Borsa e bond producono messaggi discordanti

Gaetano Evangelista Gaetano Evangelista - 18/06/2019 15:53

Powell minimizza il declino dell’inflazione: derubricato a «fenomeno temporaneo». Eppure gli operatori non sono dello stesso parere: le attese inflazionistiche sono scivolate ai minimi storici in Europa, e a minimi pluriennali negli Stati Uniti.

Viviamo tempi eccezionali. I mercati azionari mondiali fanno registrare ottime performance dall’inizio dell’anno: tutti gli indici delle prime venti borse al mondo per capitalizzazione, vantano un saldo positivo per il 2019; 12 ostentano la doppia cifra percentuale prima del giro di boa del calendario. Una manifestazione di vitalità che dovrebbe riflettere una congiuntura globale effervescente.
Non è dello stesso parere il mercato obbligazionario, che propone rendimenti ridotti all’osso. Per settimane i commentatori finanziari hanno paventato un crollo del mercato dei Treasury americani, affossato dalle vendite ritorsive di Pechino. Apprendiamo oggi che la Cina ha ridotto ad aprile l’esposizione in T-Note ai livelli più bassi degli ultimi due anni, eppure lo yield fa fatica a schiodarsi dal 2.0%. E sì che da maggio in poi la retorica “bellica” si è intensificata.
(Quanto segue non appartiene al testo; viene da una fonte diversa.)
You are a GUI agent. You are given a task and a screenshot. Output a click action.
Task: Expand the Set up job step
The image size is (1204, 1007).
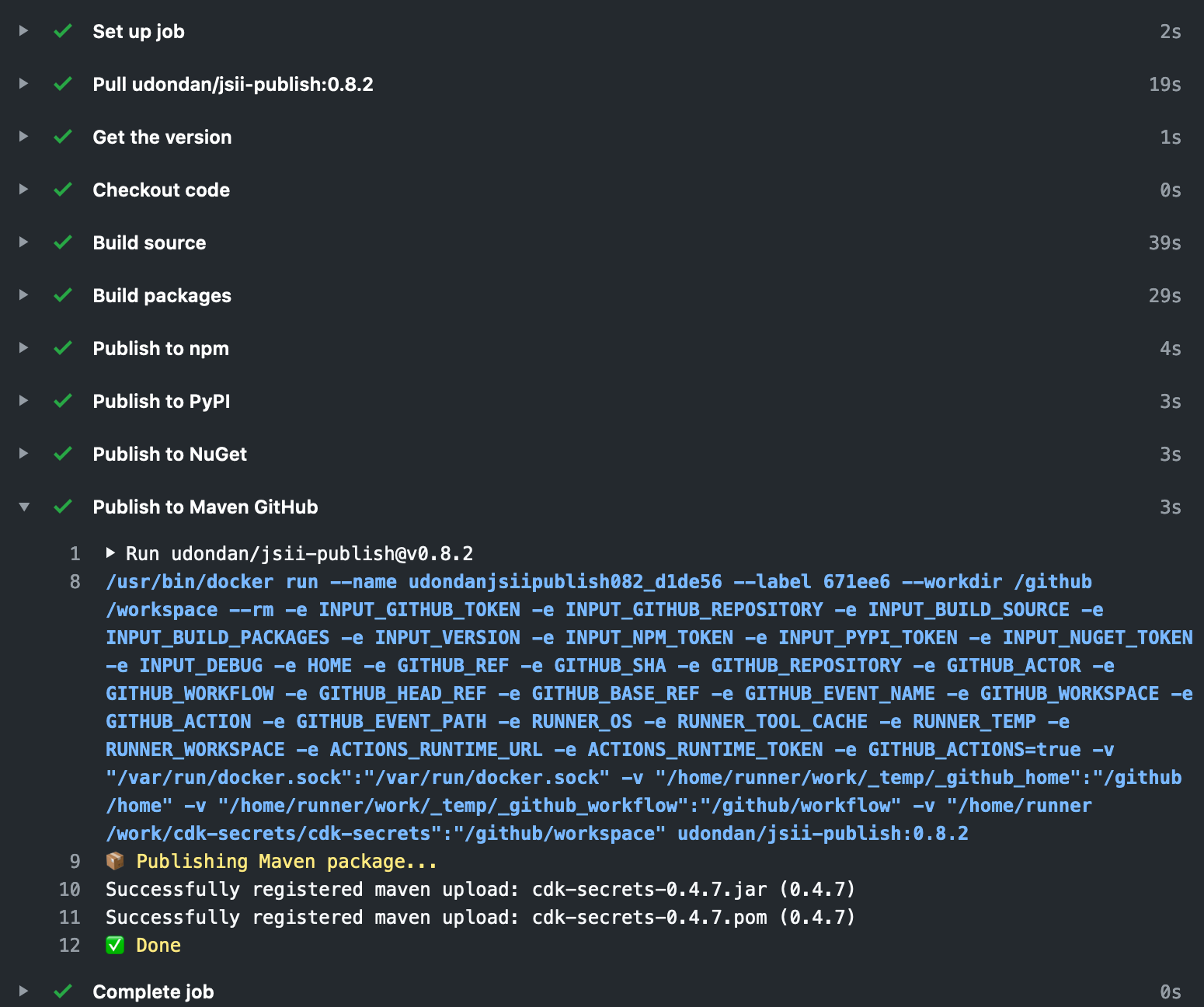(x=23, y=32)
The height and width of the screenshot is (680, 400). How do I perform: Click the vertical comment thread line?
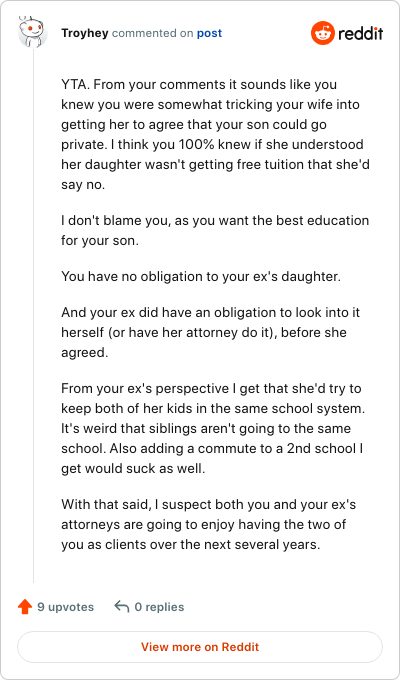click(33, 316)
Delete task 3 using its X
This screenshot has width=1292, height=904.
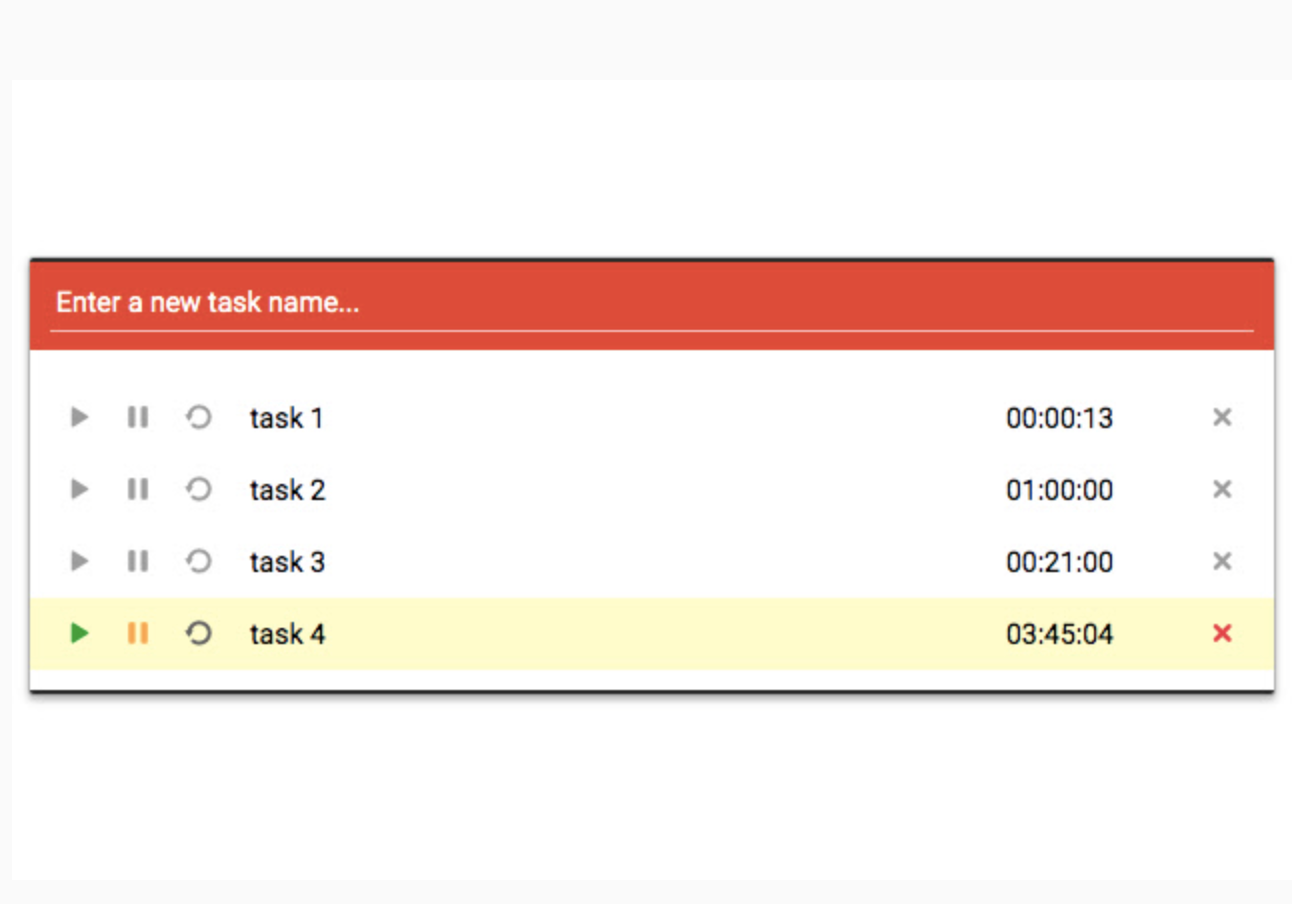(1221, 561)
Quale dei due mercati riporta il messaggio corretto? Probabilmente, entrambi. Considerare la continua limatura dei rendimenti, un sintomo di recessione imminente, potrebbe però rivelarsi un abbaglio. Powell minimizza: «il calo dell’inflazione è un fenomeno temporaneo, alimentato da eventi idiosincratici». Eppure gli operatori non sono dello stesso parere: le attese inflazionistiche sono scivolate ai minimi storici in Europa, e a minimi pluriennali negli Stati Uniti. I rendimenti pubblici calano perché l’inflazione è “defunta”; non perché la recessione sia dietro l’angolo. Un motivo comunque sufficiente ad allentare la politica monetaria. Trascurare questo aspetto collocherebbe la Fed dietro l’angolo, come fece avventatamente sul finire dello scorso anno, quando trascurava il messaggio dei mercati; aumentando sciaguratamente a dicembre il Fed Funds rate – ammette oggi l’ex vicegovernatore Fischer – soltanto per conclamare una rivendicazione di autonomia nei confronti di Trump.

Vedremo se la retorica della banca centrale americana conoscerà un doveroso cambio di traiettoria. Wall Street è vistosamente in attesa di notizie dal FOMC, che si riunisce a partire da oggi. Le oscillazioni dello S&P si sono fatte vistosamente contenute: un fenomeno che analizziamo statisticamente nel Rapporto Giornaliero di oggi.

Anche l’Eurostoxx segna il passo, ma per motivi diversi. L’indice delle borse europee consolida, come tipicamente fa nelle settimane immediatamente successive alle elezioni per il rinnovo del parlamento europeo. Il rapporto rivela l’apprezzabile sovrapposizione fra l’indice dei listini continentali e il tracciato medio che sintetizza l’andamento precedente e nei mesi successivi a tutte le chiamate alle urne per il rinnovo dell’emiciclo di Strasburgo.